Debussy was not very good at working to order, not very interested in composing virtuoso music and not very knowledgeable about the saxophone. So, really, when a rich American called Elisa Hall asked him to write a piece for saxophone and orchestra, he shouldn’t have agreed to do it. But, being short of money at the time, he did agree and, having no taste for the work, got on with other things instead. He was not to get away with it, however.

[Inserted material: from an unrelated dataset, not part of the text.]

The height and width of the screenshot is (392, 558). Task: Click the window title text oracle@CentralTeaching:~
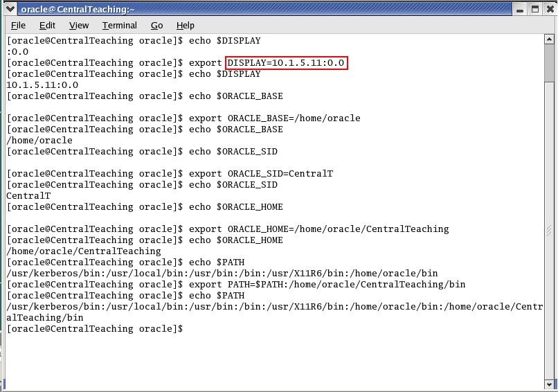coord(78,9)
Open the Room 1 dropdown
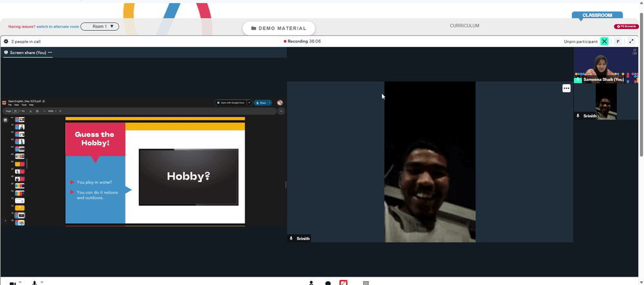This screenshot has height=285, width=644. pos(100,26)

Mrs Hall had been advised to take up a wind instrument by her doctor husband to help her recover from the after-effects of a serious illness and, having chosen an instrument with not much of a repertoire, she was determined to enlarge it by commissioning scores from a variety of composers. In the summer of 1903, more than a year after she had paid him for it, she called on Debussy at his home in rue Cardinet in Paris to enquire about her saxophone piece. Naturally, since the fee had long been spent, he was embarrassed into making a start on it but, as he wrote to a friend, he had problems: “The saxophone is a reed animal whose habits I know nothing about. Does it like the romantic tenderness of the clarinet or the slightly vulgar irony of the sarrusophone?” Hearing her play another piece she had commissioned, Vincent d’Indy’s Chorale varié, in Paris in 1904 did nothing to inspire him. On the contrary. Although he was still worrying about the long-suffering “saxophone woman” in 1905, he never actually finished the work. He got as far as sending her a sketch in 1911 but that was the end of it as far as he was concerned. The score was completed only in 1919, after the composer’s death, by his old friend and colleague Jean Roger-Ducasse.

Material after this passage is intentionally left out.